Start of Text shown

Hi Bob,

> On Oct 8, 2023, at 22:18, rjmcmahon <rjmcma...@rjmcmahon.com> wrote:
> 
> Tragedy of the commons occurs because the demand & free price for the common 
> resources outstrips supply. Free cow grazing in Boston Commons only worked 
> for 70 cows and then collapsed.

        [SM] Here is the thing, if the carrying capacity is/was 70 the local 
regulator would have needed to make sure that at no time there were more than 
70 cows and come up with a schedule... so from my vantage point that was 
insufficient regulation and/or enforcement... 

> Over fishing in multiple places today are killing off a "wild" food supply.

        [SM] Same thing ;)

> The regulator tries to manage the demand while keeping prices artificially 
> low, typically for political/populism reasons, vs finding ways to increase or 
> substitute supply and create incentives for investment. In the U.S., they 
> seem to ultimately give up (regulatory capture is a form of resignation) and 
> let so-called privatization occur (barbed wire ranches throughout Texas vs 
> free roaming) which also allows ownership & market forces to come into play, 
> even if imperfectly.

        [SM] We had a large helping of this over here as well during the 90ies 
neo-liberal "revolution" where European states privatized previously state 
owned property on the theory that on private hands this property would generate 
more income for all. It turns out the "all" in the promise was not the same all 
initially hoped for... in some cases these privatizations worked out OK-ish in 
others not so much... I am old enough to remember the less than perfect sides 
of our old Bundespost monopoly telco but I also see what is going wrong in the 
new shiny world of private telcos... (it was easier to steer a nationally owned 
telco in a macro-economic sensible direction, with private owned companies 
often micro-economics get in the way ;) )

End of Text shown
Start of Dataset excerpts

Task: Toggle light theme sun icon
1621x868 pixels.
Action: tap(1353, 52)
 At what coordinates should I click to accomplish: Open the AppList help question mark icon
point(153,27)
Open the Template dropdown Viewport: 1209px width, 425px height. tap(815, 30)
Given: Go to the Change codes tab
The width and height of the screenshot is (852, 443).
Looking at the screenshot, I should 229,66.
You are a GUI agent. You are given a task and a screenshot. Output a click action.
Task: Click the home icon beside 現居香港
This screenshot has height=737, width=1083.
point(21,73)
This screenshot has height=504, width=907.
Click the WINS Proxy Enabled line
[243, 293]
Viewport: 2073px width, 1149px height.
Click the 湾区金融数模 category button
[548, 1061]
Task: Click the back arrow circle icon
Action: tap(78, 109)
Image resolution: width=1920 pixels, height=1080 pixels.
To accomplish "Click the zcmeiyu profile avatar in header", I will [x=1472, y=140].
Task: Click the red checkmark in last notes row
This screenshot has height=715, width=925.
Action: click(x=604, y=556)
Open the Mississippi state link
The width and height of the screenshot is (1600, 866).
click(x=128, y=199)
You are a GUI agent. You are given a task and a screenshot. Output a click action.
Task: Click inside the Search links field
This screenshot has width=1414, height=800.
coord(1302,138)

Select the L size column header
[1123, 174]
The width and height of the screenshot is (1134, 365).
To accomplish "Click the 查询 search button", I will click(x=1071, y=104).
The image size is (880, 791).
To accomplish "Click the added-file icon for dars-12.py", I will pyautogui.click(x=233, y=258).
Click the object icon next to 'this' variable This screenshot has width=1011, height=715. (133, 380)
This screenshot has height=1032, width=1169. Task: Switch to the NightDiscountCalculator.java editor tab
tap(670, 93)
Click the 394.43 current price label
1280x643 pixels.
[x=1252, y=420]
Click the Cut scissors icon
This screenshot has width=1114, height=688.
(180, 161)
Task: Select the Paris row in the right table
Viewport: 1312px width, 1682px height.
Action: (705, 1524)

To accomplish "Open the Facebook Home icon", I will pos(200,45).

End of Dataset excerpts

§ **Aim**
Copy the stretch of the email from "[SM] Here is" through "Same thing ;)". Work from the email alone.

§ **Response**
[SM] Here is the thing, if the carrying capacity is/was 70 the local 
regulator would have needed to make sure that at no time there were more than 
70 cows and come up with a schedule... so from my vantage point that was 
insufficient regulation and/or enforcement... 

> Over fishing in multiple places today are killing off a "wild" food supply.

        [SM] Same thing ;)